[Entries on target coordinates]
* START *

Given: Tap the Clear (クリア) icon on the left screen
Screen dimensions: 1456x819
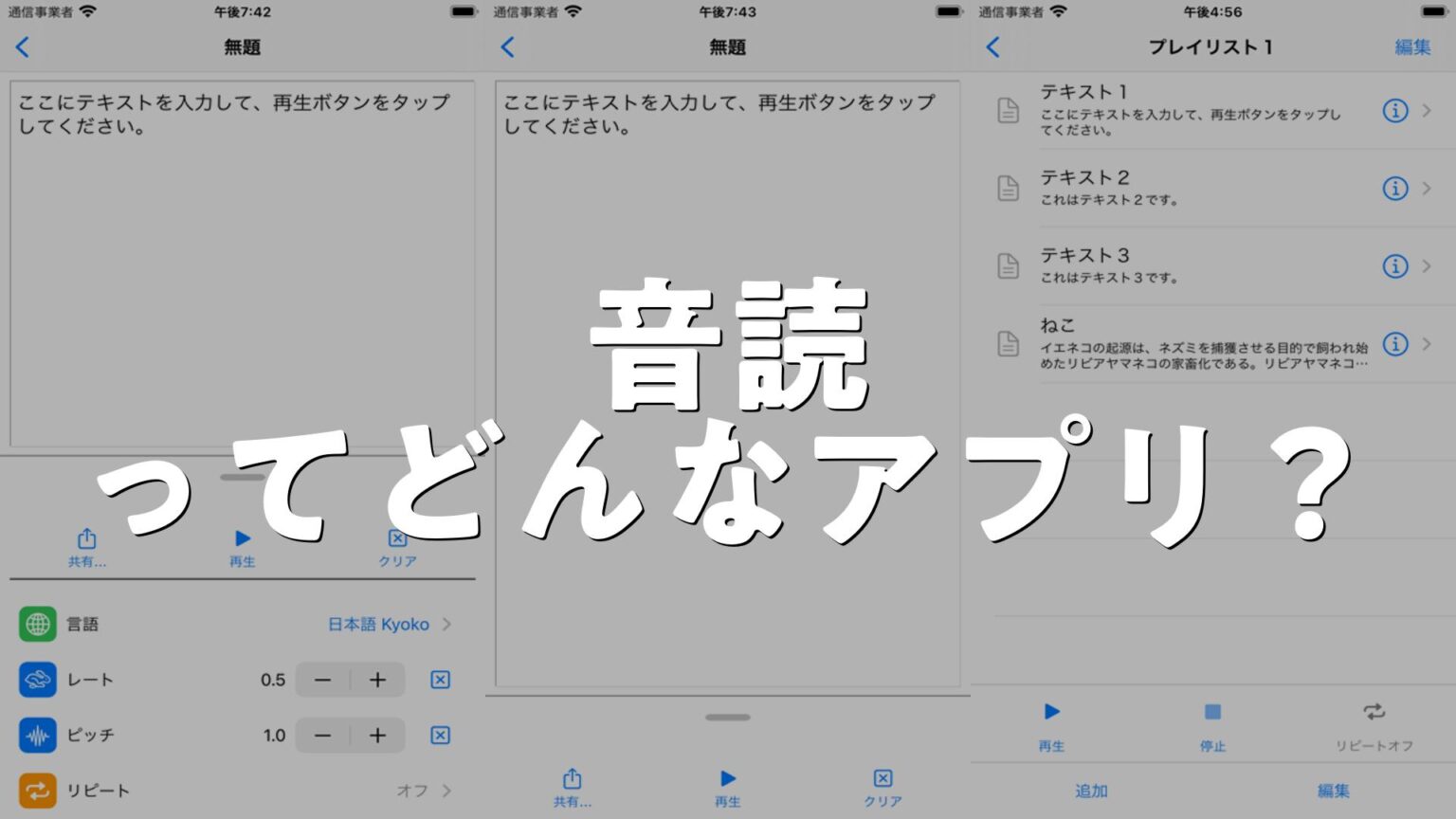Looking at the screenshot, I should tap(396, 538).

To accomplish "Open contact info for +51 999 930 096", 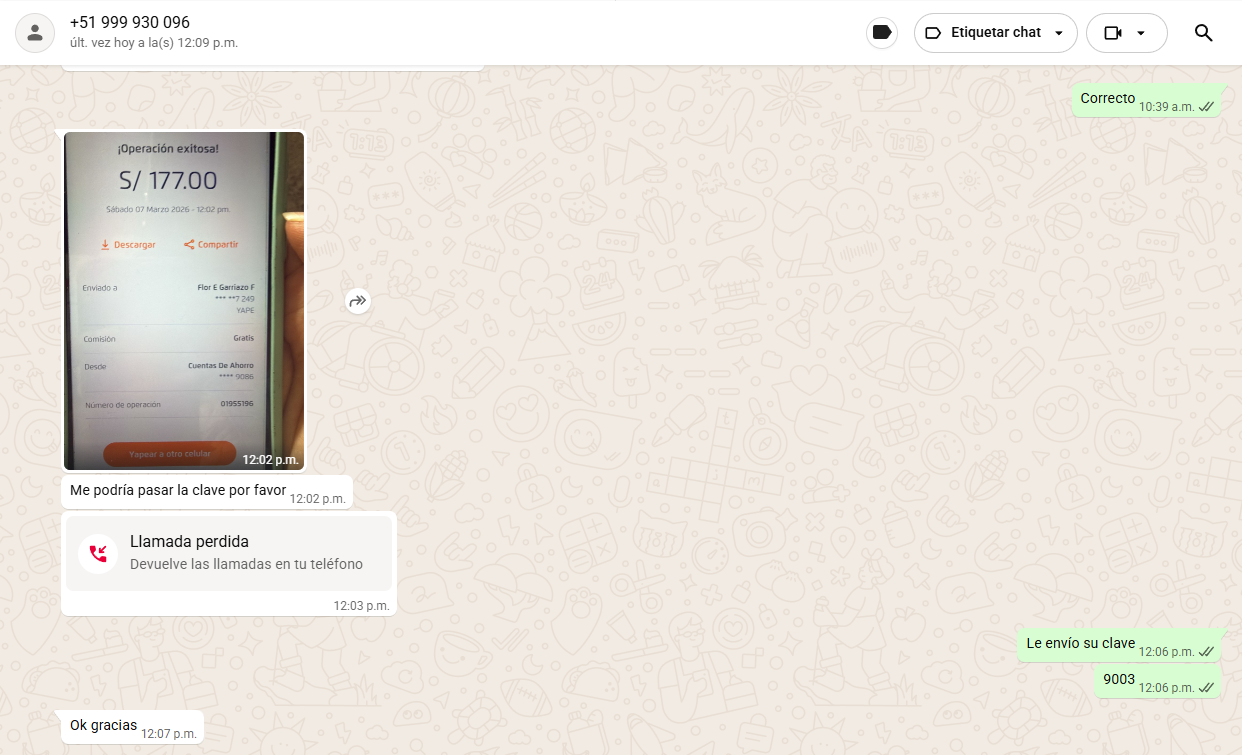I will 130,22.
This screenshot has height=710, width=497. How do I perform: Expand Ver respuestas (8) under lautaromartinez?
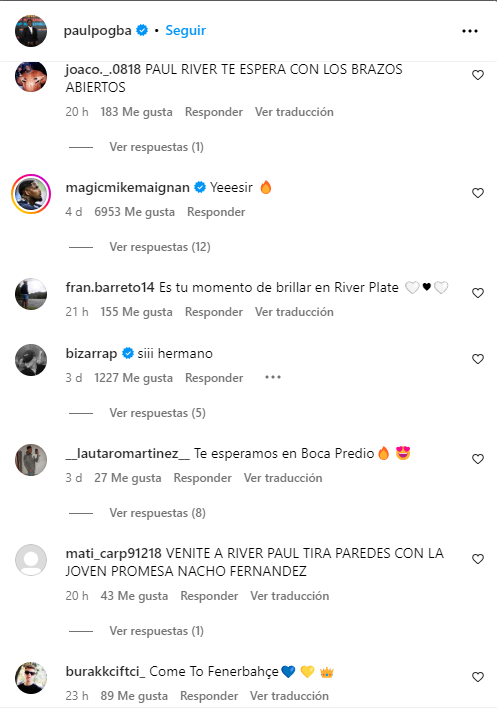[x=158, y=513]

* END *

> **WHAT TO WORK ON**: Rewrite the part of the data that opens with the line containing "This screenshot has" and runs through the end of the data, multiplying each answer coordinate by 0.9 and rounding to whole numbers (halves up) while leaving all other text and numbers unchanged. Leave the pictures out of your version.

> **WRITTEN RESPONSE**:
This screenshot has height=710, width=497. How do I perform: Expand Ver respuestas (8) under lautaromartinez?
[x=142, y=462]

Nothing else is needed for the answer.